Der Tag, an dem die Politik verschwand
Comeback von Joschka Fischer als Gastrokritiker
Ich erinnere mich noch gut an das Jahr 2021, so als wenn es erst gestern gewesen wäre. Die politische Landschaft war ausgetrocknet. Längst hatten sich die einst Mächtigen in den Ruhestand verabschiedet oder die Fronten gewechselt, selbst jene, von denen auch im Alter noch etwas zu erwarten gewesen wäre. Gerhard Schröder hatte sich sogar aus den Geschäften in Russland zurückgezogen und tollte tagaus tagein mit seinen Zuchtferkeln Schnitzel und Stimmvieh durch die Lüneburger Heide. Sigmar Gabriel, der nach seinem Ausscheiden aus dem politischen Leben für kurze Zeit das Großunternehmen Mercedes/Haribo leitete und an der Produktion von benzinfreien Gummiautos scheiterte, betrieb eine Dönerbude in seiner Heimatstadt Goslar, um zumindest noch kulinarisch für die deutsch-türkische Versöhnung einzutreten. Auch andere waren älter und satter geworden. Gregor Gysi, dessen politisches Feuer schneller ausgebrannt war als viele dachten, lebte als Tabakplantagenbesitzer auf Kuba. Ausgerechnet der brettsteife Thomas de Maizière fand schließlich seine Berufung als Tanzlehrer für Senioren in der Rhön. Und FDP-Chef Christian Lindner übersiedelte nach Jamaika, um in Kingston das Bob- Marley-Museum zu leiten.
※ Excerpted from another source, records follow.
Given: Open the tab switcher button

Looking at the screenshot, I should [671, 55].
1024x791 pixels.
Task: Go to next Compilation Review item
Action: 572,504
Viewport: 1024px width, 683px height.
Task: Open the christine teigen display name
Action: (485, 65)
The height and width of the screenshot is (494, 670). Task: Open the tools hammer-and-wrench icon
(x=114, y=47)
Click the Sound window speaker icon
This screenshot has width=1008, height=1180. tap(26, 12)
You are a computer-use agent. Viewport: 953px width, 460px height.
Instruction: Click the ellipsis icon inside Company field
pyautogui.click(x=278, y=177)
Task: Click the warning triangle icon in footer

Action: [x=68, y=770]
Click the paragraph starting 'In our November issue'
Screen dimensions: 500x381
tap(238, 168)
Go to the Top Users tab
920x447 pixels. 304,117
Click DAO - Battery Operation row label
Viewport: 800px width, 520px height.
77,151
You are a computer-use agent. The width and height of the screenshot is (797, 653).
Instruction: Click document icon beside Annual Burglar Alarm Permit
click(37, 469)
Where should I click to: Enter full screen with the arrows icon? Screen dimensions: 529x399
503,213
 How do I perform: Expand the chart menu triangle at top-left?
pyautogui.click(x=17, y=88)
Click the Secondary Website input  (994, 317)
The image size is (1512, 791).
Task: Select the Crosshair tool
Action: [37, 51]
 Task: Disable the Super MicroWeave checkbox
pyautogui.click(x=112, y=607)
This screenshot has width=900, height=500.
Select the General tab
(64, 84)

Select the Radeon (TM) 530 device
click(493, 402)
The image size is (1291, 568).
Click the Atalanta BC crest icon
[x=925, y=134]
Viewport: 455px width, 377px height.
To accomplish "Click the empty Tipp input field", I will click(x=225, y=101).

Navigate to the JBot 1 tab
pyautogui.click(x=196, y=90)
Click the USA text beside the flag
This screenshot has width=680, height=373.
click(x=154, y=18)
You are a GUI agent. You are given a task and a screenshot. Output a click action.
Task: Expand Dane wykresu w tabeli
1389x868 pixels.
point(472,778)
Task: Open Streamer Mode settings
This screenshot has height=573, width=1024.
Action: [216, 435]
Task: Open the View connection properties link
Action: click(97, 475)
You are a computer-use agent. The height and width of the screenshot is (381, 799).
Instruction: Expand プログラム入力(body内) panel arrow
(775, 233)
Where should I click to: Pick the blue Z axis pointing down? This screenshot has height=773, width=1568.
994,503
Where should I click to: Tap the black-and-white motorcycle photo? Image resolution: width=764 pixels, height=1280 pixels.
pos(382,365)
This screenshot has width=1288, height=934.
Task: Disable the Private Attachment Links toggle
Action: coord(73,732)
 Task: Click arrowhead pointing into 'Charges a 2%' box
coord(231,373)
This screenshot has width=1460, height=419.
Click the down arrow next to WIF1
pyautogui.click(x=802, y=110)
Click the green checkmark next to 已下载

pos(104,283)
Angelika Merkel hatte von der Politik ebenfalls die Nase voll und betrieb einen Hundefrisiersalon in der Uckermark. Joschka Fischer kehrte nach der Politik auch dem Redenschreiben den Rücken und verdiente sich seine Lachsbrötchen als Restaurantkritiker für ein Frankfurter Journal, das bekanntlich jeden nimmt, der eine Gabel halten kann. Der bemerkenswerteste Abschied gelang Horst Seehofer, der sogar seine bayerische Heimat verlies, um in Las Vegas als Handpuppe von David Copperfield zu arbeiten.
So kam es denn, dass bei den Bundestagswahlen im Jahre 2021 die Bürger immer blasser wurden, weil sie sich nur noch von farblosen Gesichtern umgeben sahen. Als bei Sonnenschein die Wahllokale öffneten, waren die meisten Menschen noch in ihren Betten. Auch später zogen sie es vor, ins Grüne zu fahren, durch die Straßen zu flanieren oder in den Cafés zu sitzen. Noch am selben Abend stand fest, dass die Wahlbeteiligung bei nicht einmal fünf Prozent lag und ein Großteil der Stimmen ungültig war. Die Politik war ratlos, was die Menschen im Land aber nicht weiter als Neuigkeit bewerteten. Nach wochenlangem Gezeter, bei dem die Parteien um jede Stimme stritten und zeitweise sogar daran dachten, das Wahlrecht auf dreizehn Jahre zu senken, wurden schließlich Neuwahlen ausgerufen. Es mag keine Überraschung sein, aber auch die brachten kein anderes Ergebnis. Es gab noch mehrere Wahlen, so lange, bis die Beteiligung nahezu die Nullgrenze erreicht hatte. Weder durch Appelle noch Versprechungen war das Volk in die eine oder andere Richtung zu bewegen. Die Zeit verging, doch nichts änderte sich. Es gab keine anderen Krankheiten als zuvor, niemand lebte länger oder kürzer. Die Menschen aßen und tranken, manchen ging es gut und manchen ging es schlecht. Es wurde gelacht und geweint – nur nicht mehr über die Politik. Die einstigen Volksvertreter gingen angeln, schrieben Bücher oder besuchten Freunde in der Ferne. Und das Volk blickte wie immer voll der Hoffnung in eine ungewisse Zukunft. Ja, so war das im Jahre 2021. Ich erinnere mich noch gut daran, als wäre es erst gestern gewesen.